Qui produit le CO2 ? Essentiellement les pays développés et les grands pays émergents, soit en tout une trentaine de pays. Le protocole de Kyoto ne concern(ait)e que les pays développés. Il est urgent de refaire un Kyoto avec les deux catégories de pays.

Petit Historique de la politique énergétique européenne :

Le débat s'est historiquement placé sous l'angle anti-nucléaires/pro-nucléaires. Aujourd'hui, il se déplace peu à peu vers avec-C02/sans-C02. Cependant le débat historique est encore dans les esprits et chacun a gardé ses réflexes. Il faut sortir de ce débat stérile de anti/pro à propos du nucléaire et regarder la réalité en face. D'autre part, il n'y a pas de politique européenne de l'énergie actuellement. Il y en a 27 ! C'est compréhensible vu la diversité des ressources et politiques de chaque membre de l'union. Il est dérisoire d'imaginer que chaque pays ait la même distribution énergétique que ses voisins. Il faut plutôt voire les 27 comme complémentaires.

 Cependant, vu d'Areva, les énergies renouvelables, et donc l'éolien, seront le vecteur du développement au XXIème siècle, en particulier l'éolien offshore, qui connait un fort développement. La politique d'Areva est de construire des parcs éoliens flottants loin des côtes. Areva construit actuellement le plus grand parc offshore d'Europe au large de l'Allemagne, à 42 km de la côte. La compagnie développe également les filières biomasse et piles à combustible.

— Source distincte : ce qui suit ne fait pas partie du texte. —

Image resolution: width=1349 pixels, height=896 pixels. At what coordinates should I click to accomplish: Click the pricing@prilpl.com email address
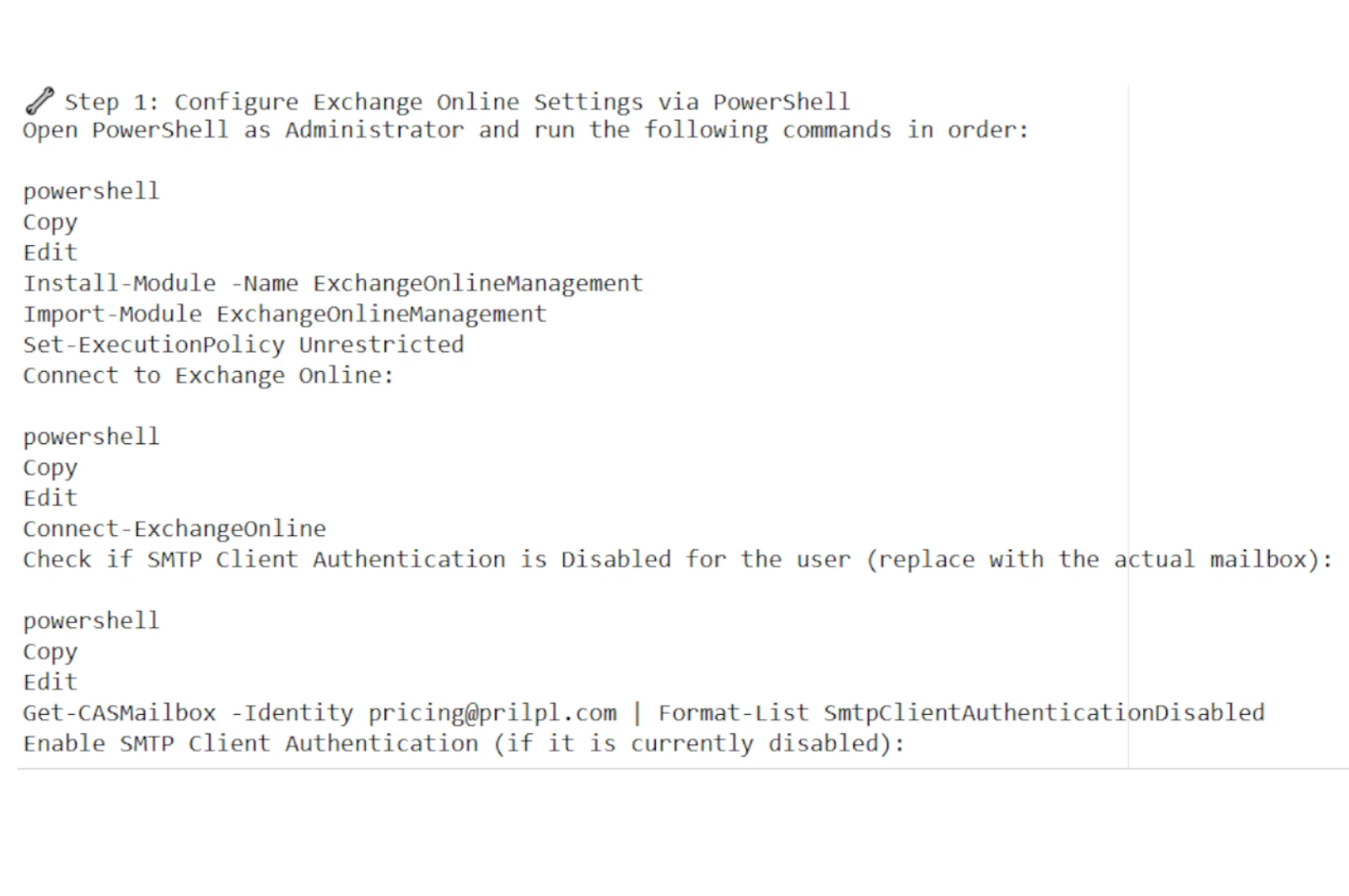492,713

Lors de l'étude de (nouvelles) politiques énergétiques, il faut bien regarder les coûts et les risques, la compétitivité aussi. La rentabilité est au final la vraie raison d'un développement, face à la concurrence européenne, américaine et surtout chinoise. La Chine est en train de se positionner en leader sur le marché de l'éolien par exemple.

Enfin, Madame Lauvergeon a tenu a souligner qu'Areva a reçu plus de lettres de protestations contre l'Eolien que contre le Nucléaire...

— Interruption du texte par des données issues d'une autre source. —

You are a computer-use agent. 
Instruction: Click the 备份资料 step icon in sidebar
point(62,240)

Au cours du débat, elle a tenu à rappeler que l'éolien n'est compétitif que grâce aux subventions. Selon elle, il est normal de subventionner les nouvelles énergies, le Nucléaire en a bénéficié lui aussi à ses débuts, comme toutes les autres. Mais il n'est pas bon de subventionner à ce point-là. C'est moins cher pour le producteur seulement (le concessionnaire rentabilise son éolienne en quelques années, puis vit d'une rente très très large ! pendant quinze ans sur le dos du contribuable). Le tarif de rachat profite à l'industrie, pas à la R&D. Actuellement on ne fait qu'écouler des stocks d'éoliennes, favorisant les companies étrangères (allemandes, chinoises, etc) et étouffant littéralement les PME/PMI françaises qui elles misent sur la R&D. On est en train de tuer dans l'oeuf l'industrie française naissante.

Conclusion de Madame Lauvergeon : le but réel est de décarbonner l'énergie. Il faut être également compétitif et pratique. Cela limite le lobbying et pousse à mettre en oeuvre les vraies solutions, sans tomber dans l'idéalisme ou les débats stériles.